EXTRACTED INFORMATION:
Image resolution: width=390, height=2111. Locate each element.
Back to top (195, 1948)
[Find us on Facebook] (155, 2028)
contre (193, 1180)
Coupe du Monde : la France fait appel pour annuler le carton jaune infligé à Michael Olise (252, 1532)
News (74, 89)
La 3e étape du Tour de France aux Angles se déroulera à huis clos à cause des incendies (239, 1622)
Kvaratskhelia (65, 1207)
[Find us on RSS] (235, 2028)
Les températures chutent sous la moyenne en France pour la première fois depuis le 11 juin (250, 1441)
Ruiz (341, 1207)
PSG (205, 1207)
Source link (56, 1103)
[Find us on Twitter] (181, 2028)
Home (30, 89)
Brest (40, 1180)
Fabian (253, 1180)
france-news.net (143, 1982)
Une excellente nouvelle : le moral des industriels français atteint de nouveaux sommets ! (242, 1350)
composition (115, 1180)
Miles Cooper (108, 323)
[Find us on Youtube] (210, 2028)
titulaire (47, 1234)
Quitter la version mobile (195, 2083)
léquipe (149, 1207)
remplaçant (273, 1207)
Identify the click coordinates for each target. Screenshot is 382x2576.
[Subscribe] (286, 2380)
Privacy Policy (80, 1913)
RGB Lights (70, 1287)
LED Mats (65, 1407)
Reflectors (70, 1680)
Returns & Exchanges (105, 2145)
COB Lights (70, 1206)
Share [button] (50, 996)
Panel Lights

WHAT IS BEING ASKED: Every line in the listing that holds "each" belongs in the answer.

WRITTEN ANSWER:
Image resolution: width=390, height=2111. Locate each element.
Identify the click coordinates for each target. Screenshot is 382x2576.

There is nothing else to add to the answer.